# DATOS REGISTRADOS
■ ■ ■ ■ ■ ■ ■

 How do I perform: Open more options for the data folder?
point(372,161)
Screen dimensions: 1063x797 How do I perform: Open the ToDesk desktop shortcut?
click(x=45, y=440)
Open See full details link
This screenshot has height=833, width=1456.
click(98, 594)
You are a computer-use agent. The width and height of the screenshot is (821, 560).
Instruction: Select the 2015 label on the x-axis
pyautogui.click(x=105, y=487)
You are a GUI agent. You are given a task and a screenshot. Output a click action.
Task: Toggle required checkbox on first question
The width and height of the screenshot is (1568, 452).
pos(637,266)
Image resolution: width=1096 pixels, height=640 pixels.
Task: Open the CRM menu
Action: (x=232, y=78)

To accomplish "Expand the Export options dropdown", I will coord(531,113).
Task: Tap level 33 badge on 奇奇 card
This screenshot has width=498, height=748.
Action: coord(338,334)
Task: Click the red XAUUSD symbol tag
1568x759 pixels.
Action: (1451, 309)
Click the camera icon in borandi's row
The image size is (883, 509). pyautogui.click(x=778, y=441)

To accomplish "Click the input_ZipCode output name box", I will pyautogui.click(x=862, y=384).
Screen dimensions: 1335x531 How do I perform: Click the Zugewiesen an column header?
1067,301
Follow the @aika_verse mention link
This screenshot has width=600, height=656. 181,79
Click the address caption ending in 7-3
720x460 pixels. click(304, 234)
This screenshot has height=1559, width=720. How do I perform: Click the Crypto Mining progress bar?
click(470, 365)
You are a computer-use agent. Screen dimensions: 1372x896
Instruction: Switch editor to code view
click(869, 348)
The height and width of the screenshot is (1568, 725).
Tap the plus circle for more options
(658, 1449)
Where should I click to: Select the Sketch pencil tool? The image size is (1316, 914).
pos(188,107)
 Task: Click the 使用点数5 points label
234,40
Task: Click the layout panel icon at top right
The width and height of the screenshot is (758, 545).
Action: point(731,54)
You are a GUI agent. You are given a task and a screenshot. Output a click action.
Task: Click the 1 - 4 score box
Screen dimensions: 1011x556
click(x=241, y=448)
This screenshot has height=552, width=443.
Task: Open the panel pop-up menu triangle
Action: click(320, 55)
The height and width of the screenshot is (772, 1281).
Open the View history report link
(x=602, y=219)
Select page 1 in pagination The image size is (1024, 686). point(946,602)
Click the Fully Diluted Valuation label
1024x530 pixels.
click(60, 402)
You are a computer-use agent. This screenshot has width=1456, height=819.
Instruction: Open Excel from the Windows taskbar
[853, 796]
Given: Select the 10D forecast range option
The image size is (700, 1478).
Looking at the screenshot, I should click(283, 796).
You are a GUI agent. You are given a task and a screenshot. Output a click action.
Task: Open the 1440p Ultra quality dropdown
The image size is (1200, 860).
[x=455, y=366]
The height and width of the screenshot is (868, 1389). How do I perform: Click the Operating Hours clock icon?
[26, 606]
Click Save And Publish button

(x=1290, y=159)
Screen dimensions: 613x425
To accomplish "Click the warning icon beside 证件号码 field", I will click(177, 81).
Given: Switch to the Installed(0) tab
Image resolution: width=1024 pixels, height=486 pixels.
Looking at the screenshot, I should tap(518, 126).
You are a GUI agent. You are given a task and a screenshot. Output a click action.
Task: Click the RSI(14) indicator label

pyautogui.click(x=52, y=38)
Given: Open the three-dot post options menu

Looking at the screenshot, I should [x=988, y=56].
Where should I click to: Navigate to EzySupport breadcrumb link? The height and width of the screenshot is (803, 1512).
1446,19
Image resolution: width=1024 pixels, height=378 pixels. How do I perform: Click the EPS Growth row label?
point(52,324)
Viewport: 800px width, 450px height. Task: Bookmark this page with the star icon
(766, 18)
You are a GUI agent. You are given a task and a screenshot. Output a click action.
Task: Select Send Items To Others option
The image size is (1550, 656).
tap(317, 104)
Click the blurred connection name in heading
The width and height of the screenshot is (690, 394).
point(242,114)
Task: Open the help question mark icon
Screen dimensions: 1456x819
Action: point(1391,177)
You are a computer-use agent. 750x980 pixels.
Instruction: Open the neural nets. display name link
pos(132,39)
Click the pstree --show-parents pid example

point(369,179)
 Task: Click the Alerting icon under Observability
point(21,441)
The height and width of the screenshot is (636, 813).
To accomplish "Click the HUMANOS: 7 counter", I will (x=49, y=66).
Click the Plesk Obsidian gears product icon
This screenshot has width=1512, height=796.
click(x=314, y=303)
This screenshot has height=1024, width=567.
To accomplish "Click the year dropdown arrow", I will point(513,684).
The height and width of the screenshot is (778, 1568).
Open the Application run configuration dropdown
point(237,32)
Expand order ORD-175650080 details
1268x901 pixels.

■ ■ ■ ■ ■ ■ ■

# CONSIGNA
Da formato de tabla Markdown a todos los registros, con las columnas «N.º» y «Línea» y una fila numerada por cada línea. Omite las líneas en blanco.

# RESULTADO
| N.º | Línea |
|---|---|
| 1 |  How do I perform: Open more options for the data folder? |
| 2 | point(372,161) |
| 3 | Screen dimensions: 1063x797 How do I perform: Open the ToDesk desktop shortcut? |
| 4 | click(x=45, y=440) |
| 5 | Open See full details link |
| 6 | This screenshot has height=833, width=1456. |
| 7 | click(98, 594) |
| 8 | You are a computer-use agent. The width and height of the screenshot is (821, 560). |
| 9 | Instruction: Select the 2015 label on the x-axis |
| 10 | pyautogui.click(x=105, y=487) |
| 11 | You are a GUI agent. You are given a task and a screenshot. Output a click action. |
| 12 | Task: Toggle required checkbox on first question |
| 13 | The width and height of the screenshot is (1568, 452). |
| 14 | pos(637,266) |
| 15 | Image resolution: width=1096 pixels, height=640 pixels. |
| 16 | Task: Open the CRM menu |
| 17 | Action: (x=232, y=78) |
| 18 | To accomplish "Expand the Export options dropdown", I will coord(531,113). |
| 19 | Task: Tap level 33 badge on 奇奇 card |
| 20 | This screenshot has width=498, height=748. |
| 21 | Action: coord(338,334) |
| 22 | Task: Click the red XAUUSD symbol tag |
| 23 | 1568x759 pixels. |
| 24 | Action: (1451, 309) |
| 25 | Click the camera icon in borandi's row |
| 26 | The image size is (883, 509). pyautogui.click(x=778, y=441) |
| 27 | To accomplish "Click the input_ZipCode output name box", I will pyautogui.click(x=862, y=384). |
| 28 | Screen dimensions: 1335x531 How do I perform: Click the Zugewiesen an column header? |
| 29 | 1067,301 |
| 30 | Follow the @aika_verse mention link |
| 31 | This screenshot has width=600, height=656. 181,79 |
| 32 | Click the address caption ending in 7-3 |
| 33 | 720x460 pixels. click(304, 234) |
| 34 | This screenshot has height=1559, width=720. How do I perform: Click the Crypto Mining progress bar? |
| 35 | click(470, 365) |
| 36 | You are a computer-use agent. Screen dimensions: 1372x896 |
| 37 | Instruction: Switch editor to code view |
| 38 | click(869, 348) |
| 39 | The height and width of the screenshot is (1568, 725). |
| 40 | Tap the plus circle for more options |
| 41 | (658, 1449) |
| 42 | Where should I click to: Select the Sketch pencil tool? The image size is (1316, 914). |
| 43 | pos(188,107) |
| 44 |  Task: Click the 使用点数5 points label |
| 45 | 234,40 |
| 46 | Task: Click the layout panel icon at top right |
| 47 | The width and height of the screenshot is (758, 545). |
| 48 | Action: point(731,54) |
| 49 | You are a GUI agent. You are given a task and a screenshot. Output a click action. |
| 50 | Task: Click the 1 - 4 score box |
| 51 | Screen dimensions: 1011x556 |
| 52 | click(x=241, y=448) |
| 53 | This screenshot has height=552, width=443. |
| 54 | Task: Open the panel pop-up menu triangle |
| 55 | Action: click(320, 55) |
| 56 | The height and width of the screenshot is (772, 1281). |
| 57 | Open the View history report link |
| 58 | (x=602, y=219) |
| 59 | Select page 1 in pagination The image size is (1024, 686). point(946,602) |
| 60 | Click the Fully Diluted Valuation label |
| 61 | 1024x530 pixels. |
| 62 | click(60, 402) |
| 63 | You are a computer-use agent. This screenshot has width=1456, height=819. |
| 64 | Instruction: Open Excel from the Windows taskbar |
| 65 | [853, 796] |
| 66 | Given: Select the 10D forecast range option |
| 67 | The image size is (700, 1478). |
| 68 | Looking at the screenshot, I should click(283, 796). |
| 69 | You are a GUI agent. You are given a task and a screenshot. Output a click action. |
| 70 | Task: Open the 1440p Ultra quality dropdown |
| 71 | The image size is (1200, 860). |
| 72 | [x=455, y=366] |
| 73 | The height and width of the screenshot is (868, 1389). How do I perform: Click the Operating Hours clock icon? |
| 74 | [26, 606] |
| 75 | Click Save And Publish button |
| 76 | (x=1290, y=159) |
| 77 | Screen dimensions: 613x425 |
| 78 | To accomplish "Click the warning icon beside 证件号码 field", I will click(177, 81). |
| 79 | Given: Switch to the Installed(0) tab |
| 80 | Image resolution: width=1024 pixels, height=486 pixels. |
| 81 | Looking at the screenshot, I should tap(518, 126). |
| 82 | You are a GUI agent. You are given a task and a screenshot. Output a click action. |
| 83 | Task: Click the RSI(14) indicator label |
| 84 | pyautogui.click(x=52, y=38) |
| 85 | Given: Open the three-dot post options menu |
| 86 | Looking at the screenshot, I should [x=988, y=56]. |
| 87 | Where should I click to: Navigate to EzySupport breadcrumb link? The height and width of the screenshot is (803, 1512). |
| 88 | 1446,19 |
| 89 | Image resolution: width=1024 pixels, height=378 pixels. How do I perform: Click the EPS Growth row label? |
| 90 | point(52,324) |
| 91 | Viewport: 800px width, 450px height. Task: Bookmark this page with the star icon |
| 92 | (766, 18) |
| 93 | You are a GUI agent. You are given a task and a screenshot. Output a click action. |
| 94 | Task: Select Send Items To Others option |
| 95 | The image size is (1550, 656). |
| 96 | tap(317, 104) |
| 97 | Click the blurred connection name in heading |
| 98 | The width and height of the screenshot is (690, 394). |
| 99 | point(242,114) |
| 100 | Task: Open the help question mark icon |
| 101 | Screen dimensions: 1456x819 |
| 102 | Action: point(1391,177) |
| 103 | You are a computer-use agent. 750x980 pixels. |
| 104 | Instruction: Open the neural nets. display name link |
| 105 | pos(132,39) |
| 106 | Click the pstree --show-parents pid example |
| 107 | point(369,179) |
| 108 |  Task: Click the Alerting icon under Observability |
| 109 | point(21,441) |
| 110 | The height and width of the screenshot is (636, 813). |
| 111 | To accomplish "Click the HUMANOS: 7 counter", I will (x=49, y=66). |
| 112 | Click the Plesk Obsidian gears product icon |
| 113 | This screenshot has width=1512, height=796. |
| 114 | click(x=314, y=303) |
| 115 | This screenshot has height=1024, width=567. |
| 116 | To accomplish "Click the year dropdown arrow", I will point(513,684). |
| 117 | The height and width of the screenshot is (778, 1568). |
| 118 | Open the Application run configuration dropdown |
| 119 | point(237,32) |
| 120 | Expand order ORD-175650080 details |
| 121 | 1268x901 pixels. |